No dia 15 de Junho de 2002, na cidade de Curitiba/PR, nascia a Terra de Direitos, organização de direitos humanos gestada no seio das lutas sociais, com a missão de se somar ao combate das violações de direitos humanos, em especial a criminalização dos movimentos sociais.

Completamos hoje 10 anos de uma intensa caminhada que compartilhamos com todos os movimentos, organizações, entidades e pessoas parceiras nestes anos de luta, reflexão e conquistas.

Em tempos de intensa mobilização social, no ano de 2002 a luta por direitos fazia-se acompanhar da ascensão da violência e criminalização contra defensoras e defensores de direitos humanos. Cravada na origem e na essência da organização, a assessoria jurídica popular constituiu-se como o elemento característico de uma atuação que se consolidou na medida da interação entre o instrumental jurídico e político, voltado para o avanço dos direitos humanos, e o combate à criminalização dos movimentos sociais.

Percorrida uma década de envolvimento na luta pela terra e territórios de comunidades tradicionais, na defesa da biodiversidade, dos direitos dos camponeses e do direito à cidade, além da construção de experiências voltadas à democratização da justiça no Brasil, é com satisfação que celebramos com as amigas e parceiros este momento de reflexão, e oportunidade para celebrar!

Nossos sinceros agradecimentos a todas e todos aqueles que contribuíram para a construção da nossa organização nestes 10 anos de trabalho cotidiano, desde o Paraná, Pernambuco, Pará e Brasília. Reafirmamos, neste dia, a convicção na luta do povo brasileiro, e o compromisso com os princípios éticos e políticos que norteiam a caminhada rumo à efetivação dos direitos humanos no Brasil.

Equipe da Terra de Direitos

10 anos de história, e luta pelos direitos humanos

No início de 2001, o Tribunal Internacional dos Crimes do Latifúndio, realizado no Paraná, considerou o governo do estado culpado pela ação e omissão em casos de violência no campo. A denúncia contra o estado somava ao assassinato do agricultor Antonio Tavares, na BR-277, uma dezena de casos de violência contra trabalhadores rurais sem terra cometidas durante o governo de Jaime Lerner.

O Paraná de dez anos atrás vinha de um longo período de violência contra os movimentos sociais do campo. A luta pela reforma agrária no estado era intensa. Em contrapartida, a elite do agronegócio e políticos locais agiam de forma criminosa, oprimindo o movimento popular no campo através da aliança entre repressão estatal e milícias privadas, em crimes até hoje impunes. Na capital, eram diversos conflitos fundiários urbanos, com despejos forçados e privação do direito à cidade, colocando em cheque a fama curitibana de “cidade modelo” do planejamento urbano.

Esse contexto de conflitos e intensa violação de direitos no campo e na cidade marca a origem da Terra de Direitos, fundada em 15 de junho de 2002. Desde o início da sua atuação, a organização teve como eixo central a defesa dos direitos humanos econômicos, sociais, culturais e ambientais.

O pastor Werner Fuchs, na época assessor nacional de formação da CPT, militou nesse contexto e acompanhou o processo de criação da Terra de Direitos. Da vivência com os trabalhadores sem terra, Fuchs lembra que a assessoria jurídica popular era uma demanda sempre presente no movimento social: “A CPT sempre viu a necessidade da assessoria jurídica e buscava atuar nesse sentido, mas não havia o acompanhamento técnico dos processos, os próprios grupos tinham que buscar [ajuda jurídica]”.

**Exercício 1**
Traduza para o inglês, por favor, esta frase do trecho sobre a Terra de Direitos: "Completamos hoje 10 anos de uma intensa caminhada que compartilhamos com todos os movimentos, organizações, entidades e pessoas parceiras nestes anos de luta, reflexão e conquistas."
**Exercício 2**
Escreva a continuação do trecho sobre a Terra de Direitos, começando logo após a última frase apresentada.

**Dados fornecidos**
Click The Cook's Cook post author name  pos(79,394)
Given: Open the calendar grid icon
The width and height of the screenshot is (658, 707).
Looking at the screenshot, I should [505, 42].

**Resposta final 1**
Today we complete 10 years of an intense journey that we have shared with all the movements, organizations, entities and partner individuals through these years of struggle, reflection and achievements.

**Resposta final 2**
Nas recordações do pastor, o Tribunal dos Crimes do Latifúndio teve papel relevante para a fundação da organização: “Foi um evento nacional, com convidados de vários estados. O Tribunal ajudou a preparar e mostrou a necessidade da criação da Terra de Direitos”. O volume de demanda da época se expressa no número de processos: nos primeiro anos de trabalho, a Terra de Direitos acompanhava cerca de 180 processos judiciais relacionados à questão de conflitos pela terra.

A assessoria jurídica popular constitui o elemento característico da atuação, que se consolida na medida da interação entre o instrumental jurídico e político no combate à criminalização dos movimentos sociais, focado no avanço dos direitos humanos no Brasil. Maria Izabel Grein, integrante da coordenação do MST, faz uma leitura sobre a atuação da Terra de Direitos que aponta para o significado prático da assessoria jurídica popular. Para a dirigente, a organização exerce um papel relevante por orientar e acompanhar juridicamente os movimentos, ajudar na reflexão e intervenção em grandes debates, e por assumir posicionamentos que contribuem para o avanço das pautas dos movimentos.

Optar pela assessoria jurídica popular como método de trabalho leva à atuação conjunta com os movimentos sociais, princípio fundamental da organização, determinado desde sua origem. “Neste tempo de atuação, a Terra de Direitos tem estado junto aos movimentos sociais cumprindo uma função importante, pois as pessoas mais pobres são justamente as que têm mais dificuldades de acessar a justiça”, avalia a integrante do MST.

Desta atuação no combate à crimininalização dos movimentos sociais, e tendo vista o foco da transformação do acesso à justiça em prol dos defensores de direitos humanos, a Terra de Direitos é convidada, no ano de 2006, a estender sua atuação para a região Nordeste, com um escritório no estado de Pernambuco. Intensos anos de luta partilhados com os camponeses, quilombolas e organizações de direitos humanos pernambucanas.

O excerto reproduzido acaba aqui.